Justice Akuffo, who served as Chief Justice of Ghana from 2017 to 2019, was appointed to the Council of State by President Nana Addo Dankwa Akufo-Addo under Article 89(2)(c), which specifically requires the inclusion of a former chief justice.
Her decision to resign followed a well-publicised constitutional question which arose in August 2025, when the Council of State voted on the recommendation to remove then-Chief Justice Gertrude Torkornoo, following three misconduct petitions referred to it by the president.
The result was educational: 30 members voted in favour of removal; Justice Akuffo abstained as the lone dissenting voice.
Sources say Justice Akuffo accompanied her vote with a strongly worded statement raising concerns about the process, the handling of the petitions against Chief Justice Torkornoo and what she saw as procedural irregularities.
She has not attended a single Council meeting since that vote. Her resignation letter, dated September 2025, was submitted to the President shortly after the Justice Torkornoo dismissal was formalised.
The nine-month gap between submission and public acknowledgement represents more than administrative slowness. It constitutes, at the very least, a failure of constitutional transparency.
The Council of State Act, 2020 (Act 1037), Section 8, allows for resignation, but nowhere does it say that the resignation may be held in secrecy while the member ceases to serve.
By the time the Office of the President spoke, Justice Akuffo had, in effect, vacated her seat for three-quarters of a year, and the Council of State, with its exactly 31 members and specified categories, has operated at less than full strength while the public has been denied knowledge of that fact.
When the president announced on 14 June that “processes are under way to replace her”, he did not explain why those processes were not under way in October 2025.
This is not the first time the Council of State has been involved in controversy surrounding vacancies and executive handling. In the early days of the Fourth Republic, both Presidents Jerry Rawlings and John Agyekum Kufuor faced questions about the timely nature of their appointments to the Council.
Civil society organisations have raised concerns in the past that delayed appointments gave the executive undue influence over the Council's composition at critical moments.
Justice Akuffo's actions — her initial abstention on the Chief Justice Torkornoo matter, followed by her resignation from the Council of State — suggest an independent judiciary raising questions about interference of the political establishment. They also raise questions as to whether the Council of State's advisory role is properly respected.
Obviously there are serious political questions around this resignation affair. First is the timing of the acknowledgement, June 2026 coming at a time when the Mahama administration is approaching the midpoint of its term, with speculation already building about cabinet reshuffles and political repositioning. The poorly kept secret of this resignation raises questions about what else is being kept hidden.

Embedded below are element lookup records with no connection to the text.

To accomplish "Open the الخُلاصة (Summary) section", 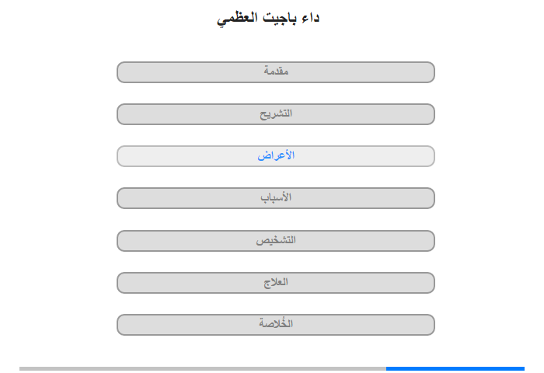I will click(x=276, y=325).
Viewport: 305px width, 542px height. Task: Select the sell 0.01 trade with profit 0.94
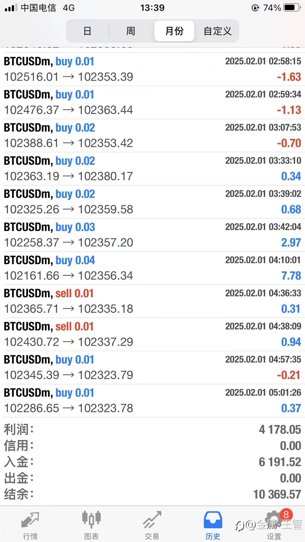click(153, 334)
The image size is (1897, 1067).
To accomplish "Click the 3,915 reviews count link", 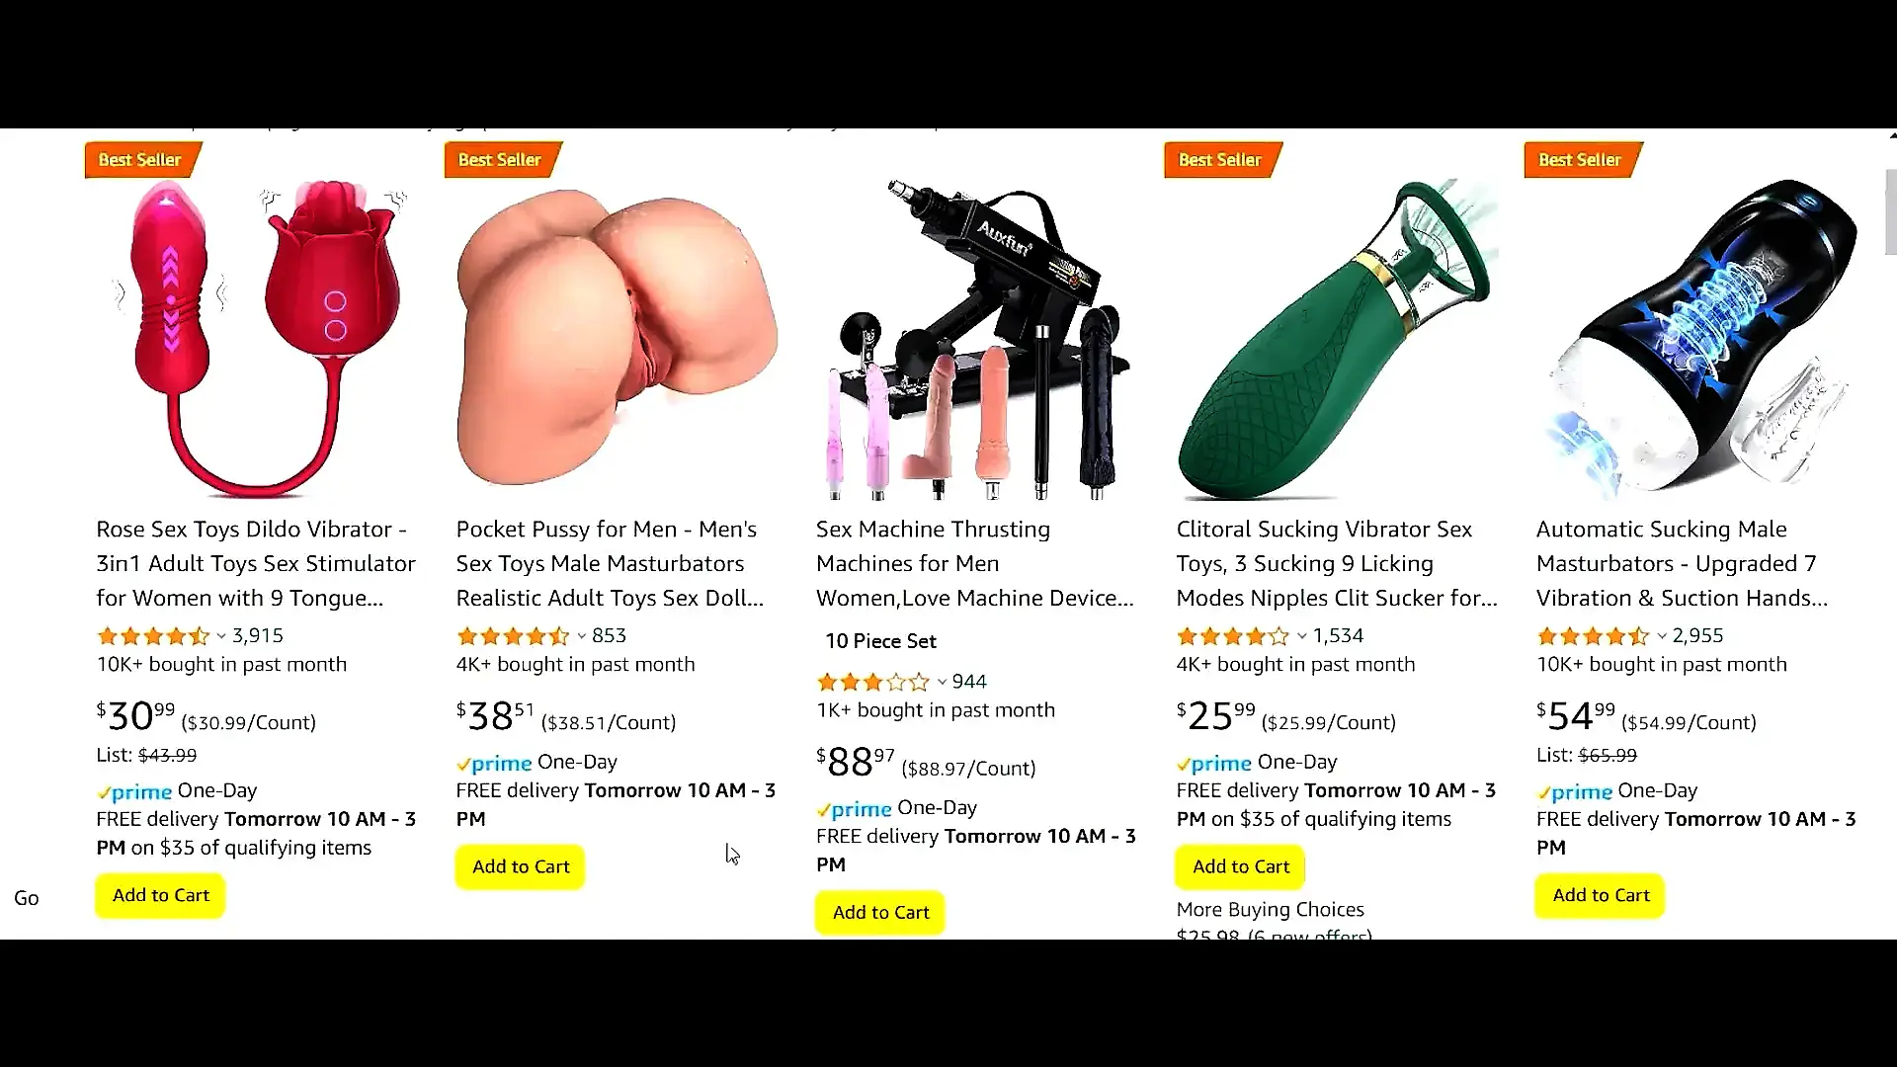I will point(258,635).
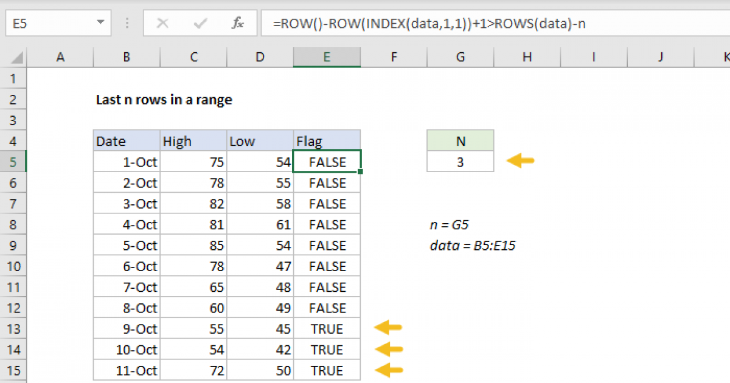The width and height of the screenshot is (730, 383).
Task: Click the orange arrow beside N value
Action: (520, 162)
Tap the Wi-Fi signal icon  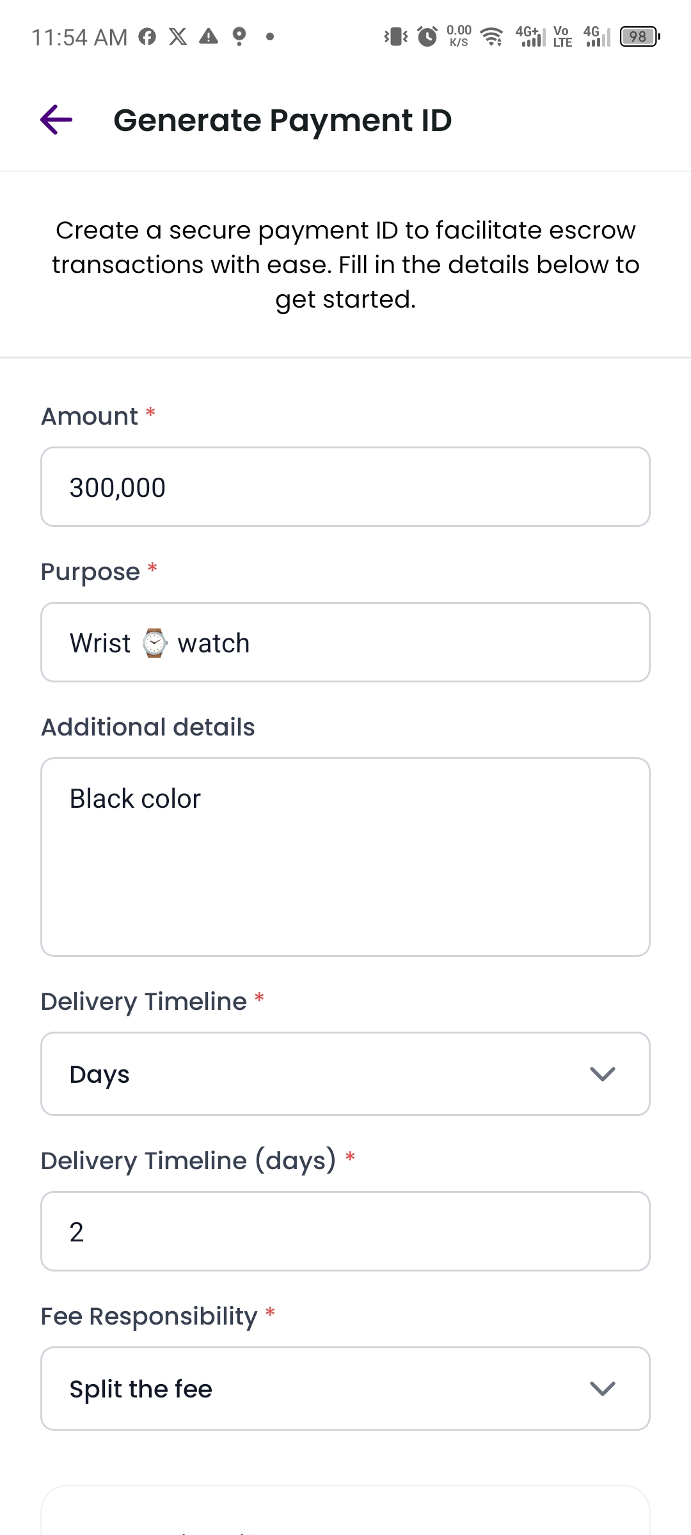coord(491,36)
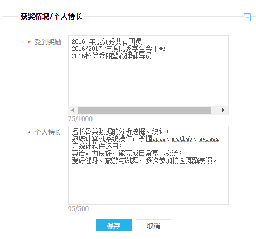Place cursor in line 擅长各类数据的分析挖掘
This screenshot has width=256, height=239.
point(108,132)
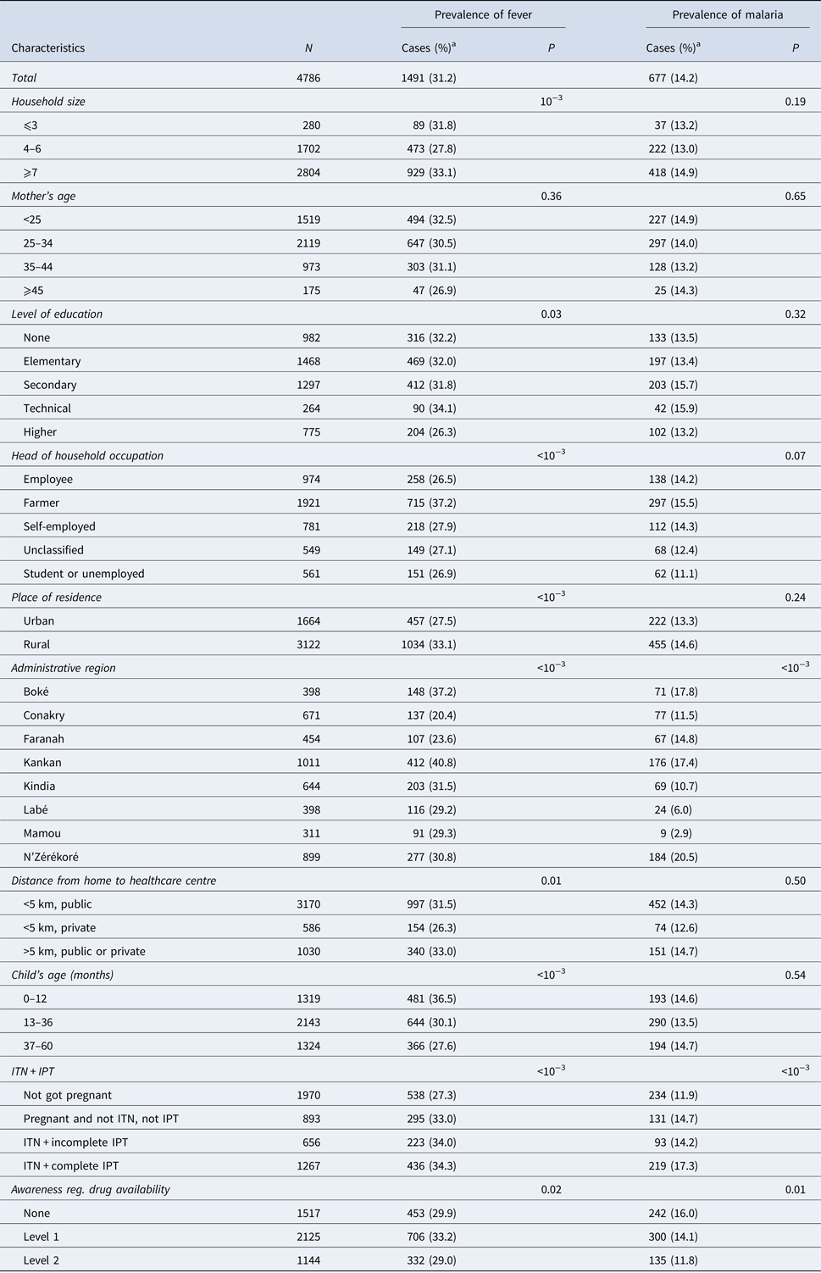This screenshot has width=821, height=1273.
Task: Click the "Mother's age" section heading
Action: click(x=43, y=196)
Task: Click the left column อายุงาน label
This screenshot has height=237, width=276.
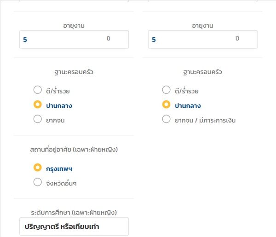Action: [74, 25]
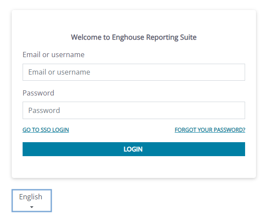
Task: Select the "Email or username" placeholder text
Action: (59, 72)
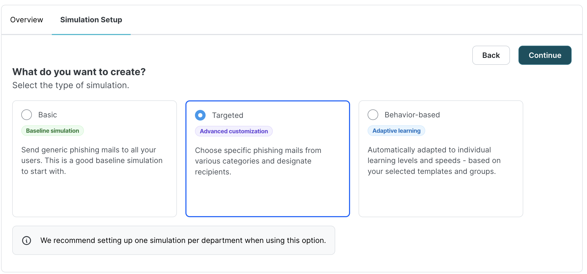Click the 'Automatically adapted' card description
587x274 pixels.
point(434,161)
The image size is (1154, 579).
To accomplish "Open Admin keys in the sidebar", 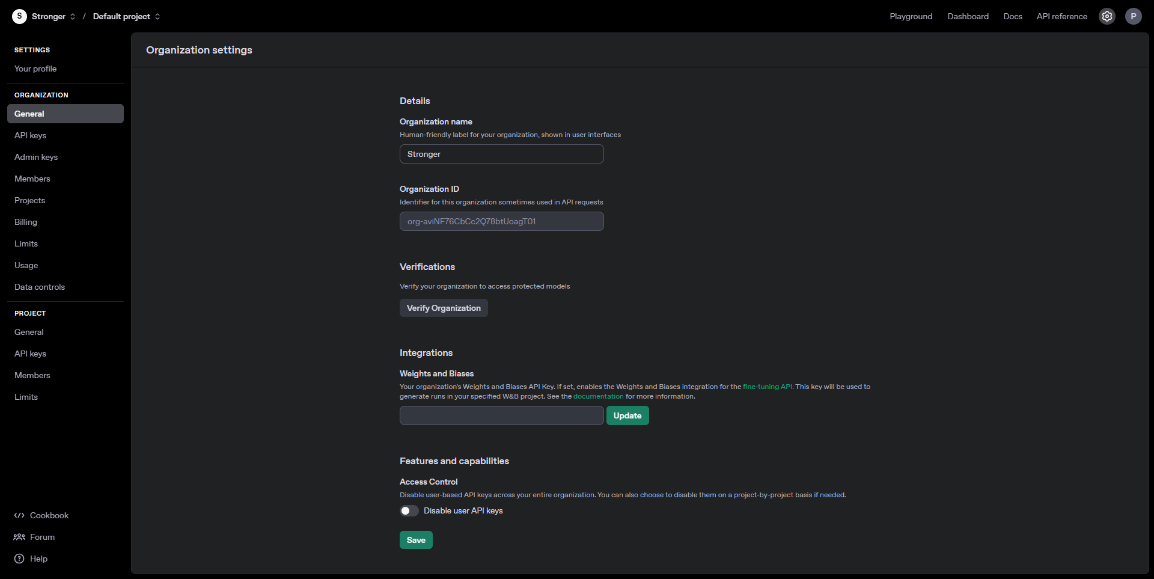I will tap(36, 157).
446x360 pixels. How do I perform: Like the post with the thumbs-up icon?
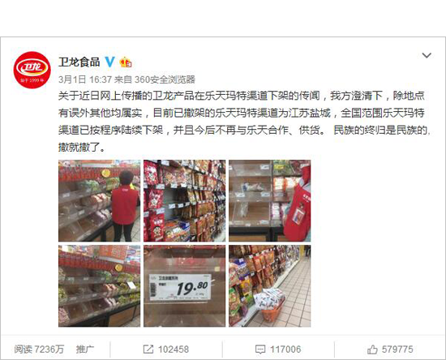pyautogui.click(x=372, y=349)
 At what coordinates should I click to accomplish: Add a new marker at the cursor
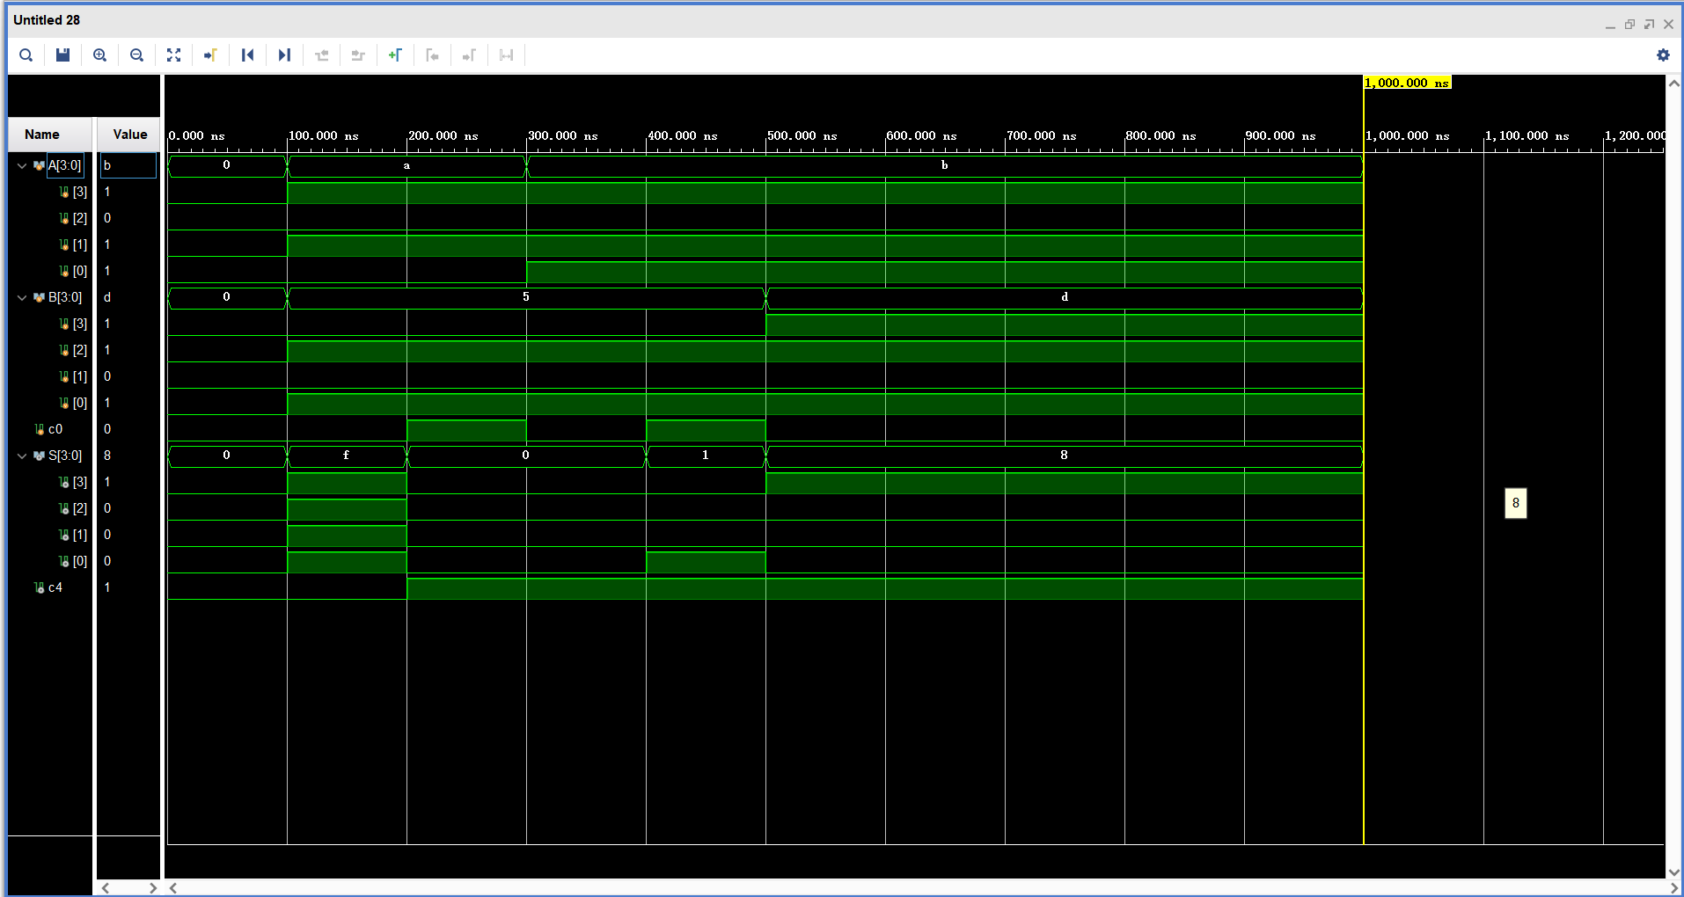(x=395, y=55)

The unprecedented removal of a sitting chief justice in the Torkornoo debacle is not yet forgotten and has exposed problems with the relationship between the executive and the judiciary. Justice Akuffo's resignation suggests this problem extends to the Council of State.
Thirdly, the government's handling of the resignation raises the question of how the executive treats constitutional bodies almost as instruments of convenience, acknowledging their independence only when politically expedient.
At its core, the matter is not merely about one resignation but rather about the resilience of Ghana's constitutional framework against executive convenience. The 1992 Constitution assigns significant roles to the Council of State, which advises the president on appointments and addresses national issues. However, if the composition of this Council can be manipulated through delays and unfilled vacancies, it undermines the intended checks envisioned by the constitution.
As the honourable former Chief Justice Akuffo herself might have said, “The Constitution is not a document of convenience. It demands good faith from all who swear to uphold it.”
The jury is still out on the question of “good faith”.